What you are asked to do:
From the entries below, say how many lines carry the word "agent", and give nothing but the number.

Dataset items:

__________

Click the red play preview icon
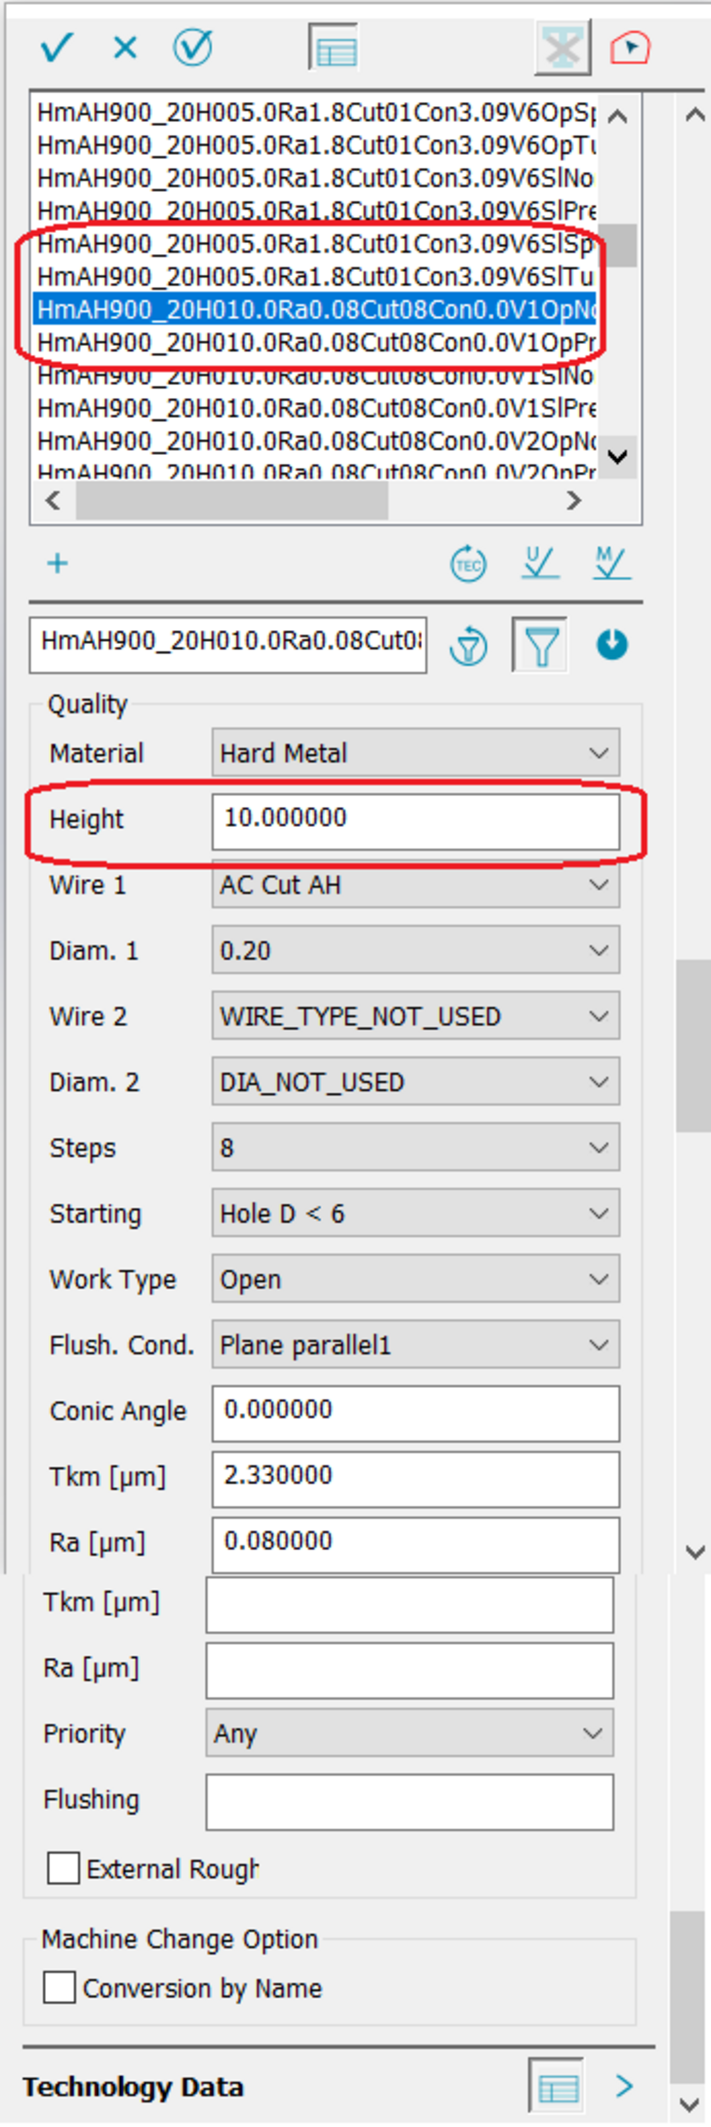711x2127 pixels. (630, 47)
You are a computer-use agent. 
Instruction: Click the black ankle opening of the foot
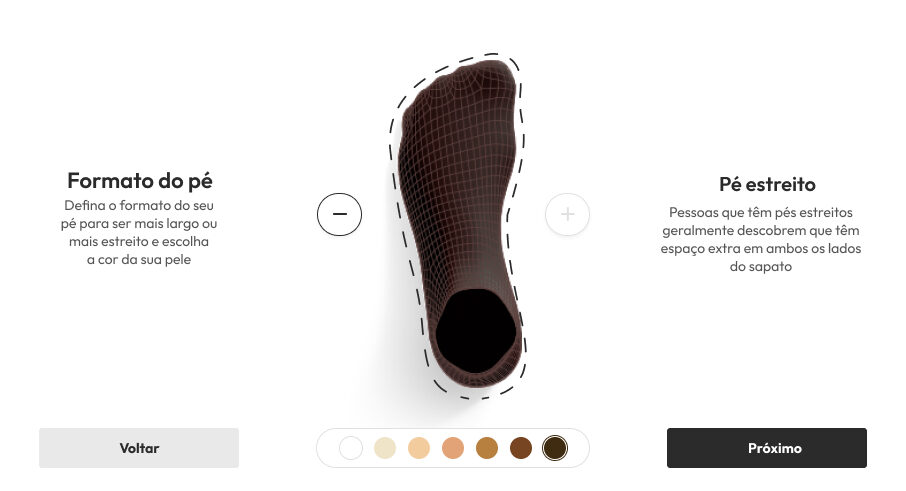click(476, 332)
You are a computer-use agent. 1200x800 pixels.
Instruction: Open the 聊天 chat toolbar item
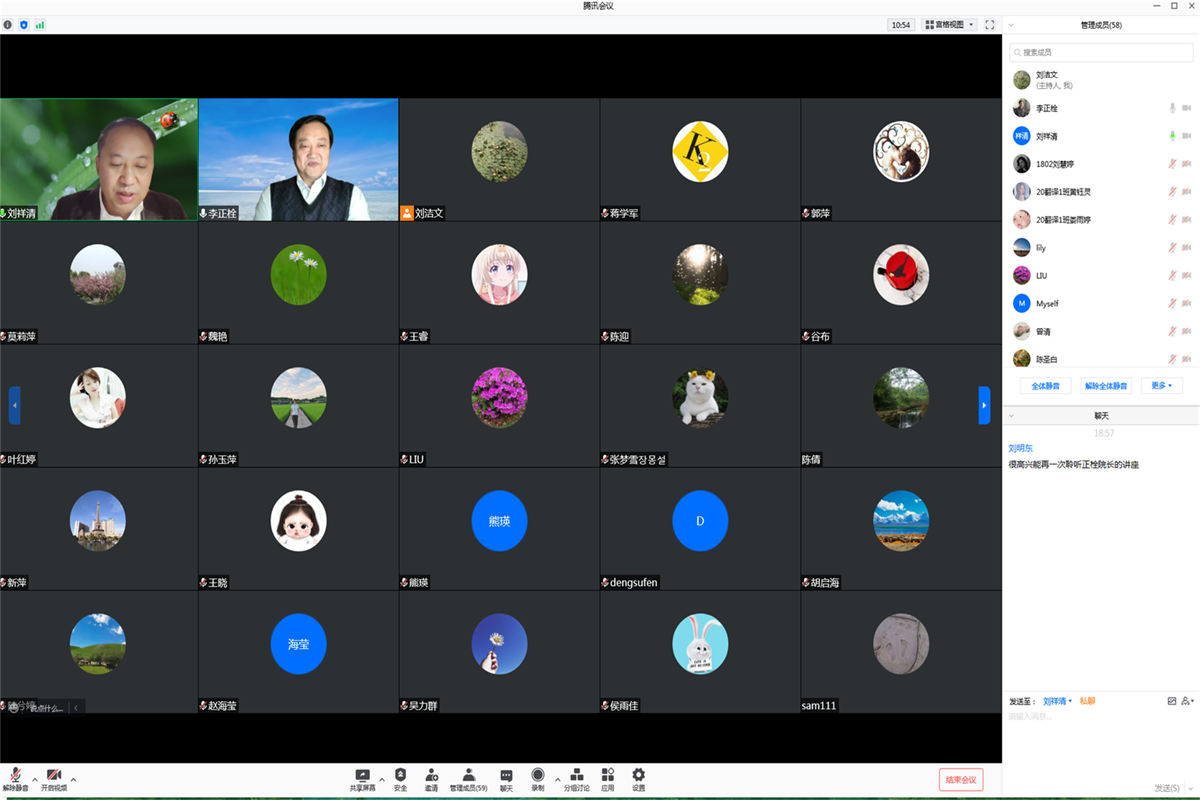click(506, 778)
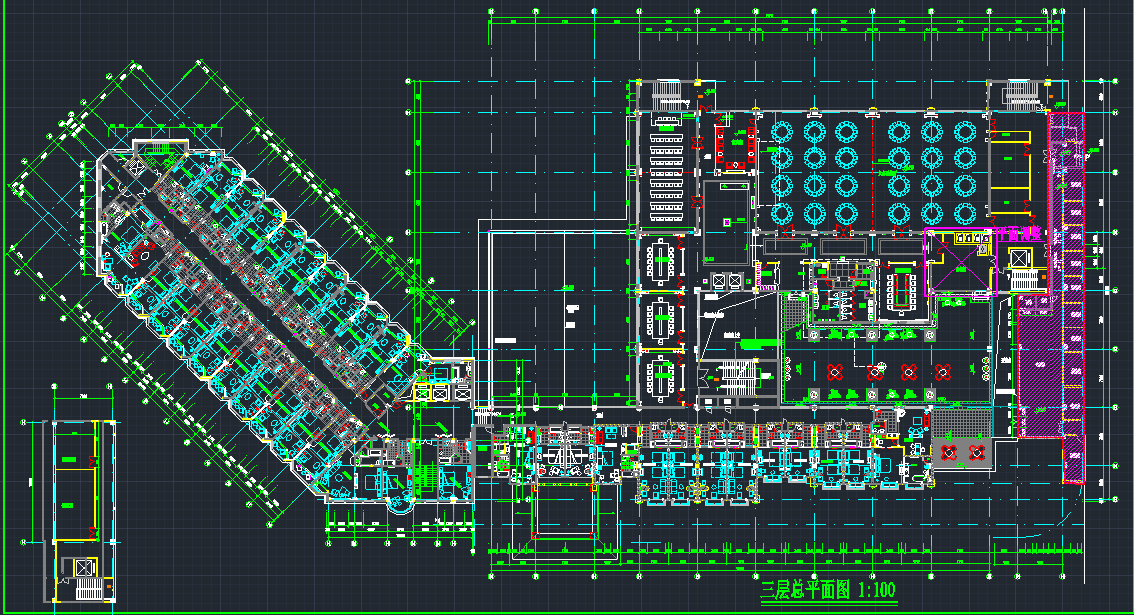
Task: Click the drawing title text 三层总平面图 1:100
Action: tap(827, 589)
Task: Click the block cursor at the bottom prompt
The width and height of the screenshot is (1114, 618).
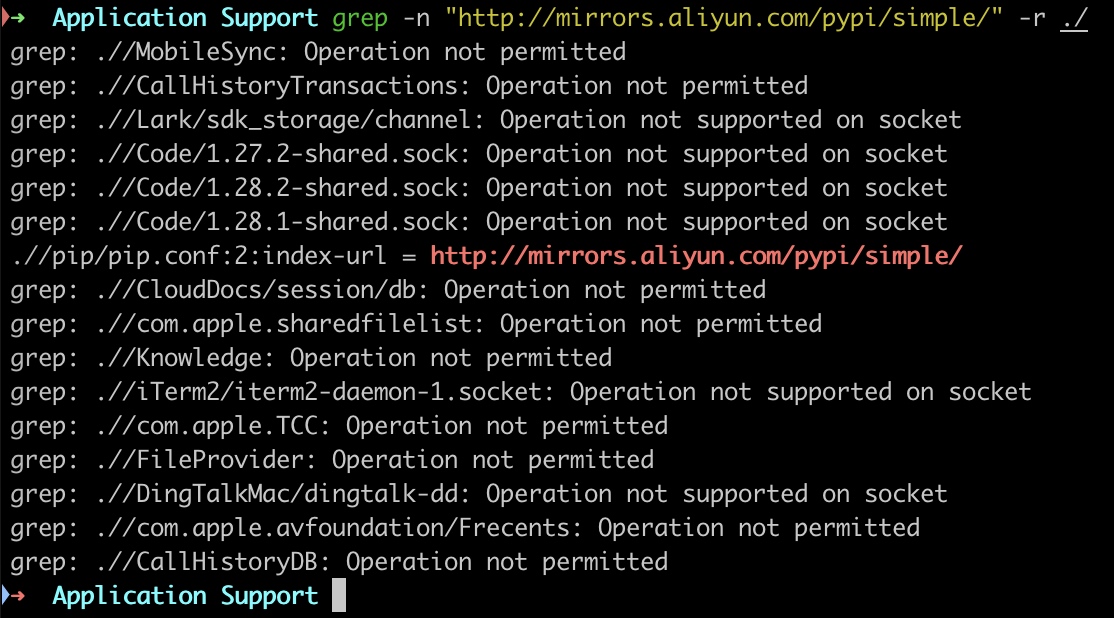Action: (339, 597)
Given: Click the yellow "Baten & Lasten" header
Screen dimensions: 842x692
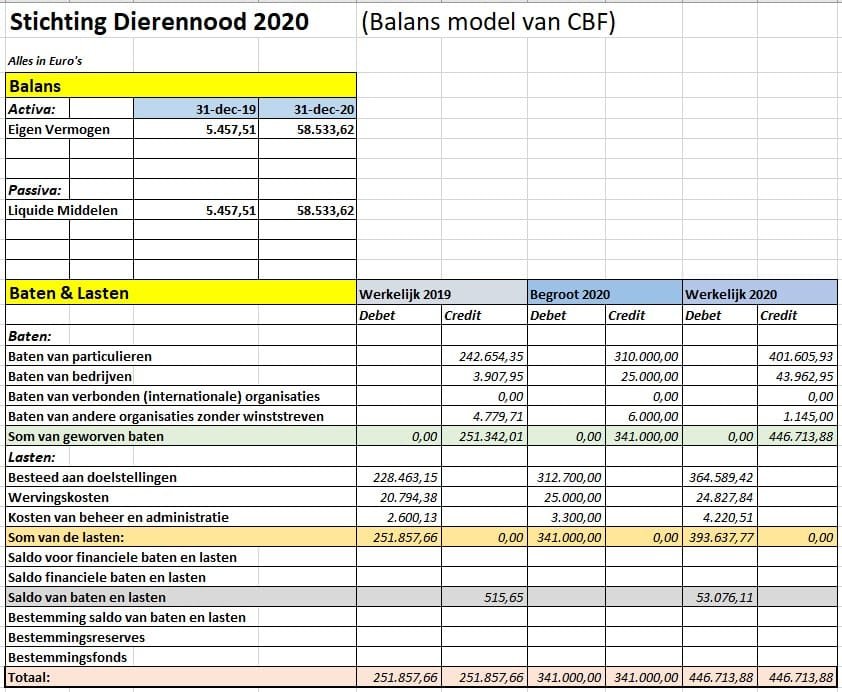Looking at the screenshot, I should coord(180,293).
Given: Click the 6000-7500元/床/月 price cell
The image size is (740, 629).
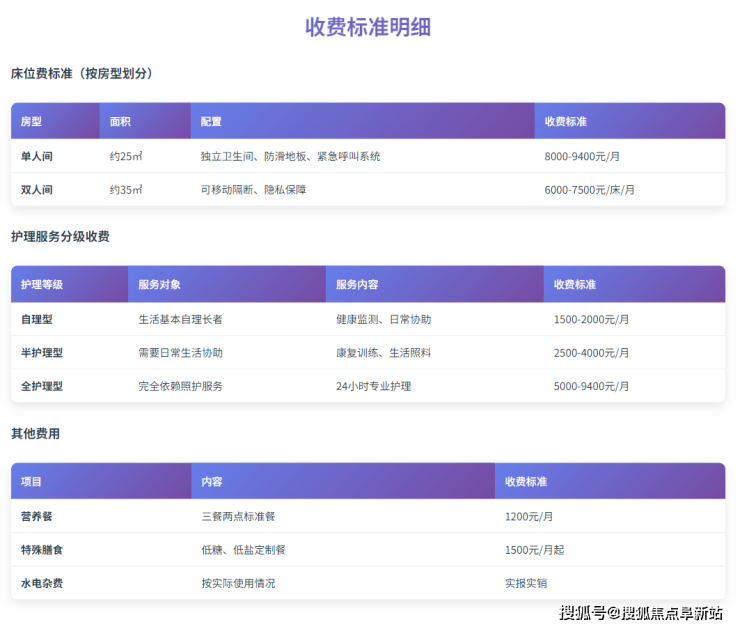Looking at the screenshot, I should [x=589, y=189].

__________

Exercise output:
2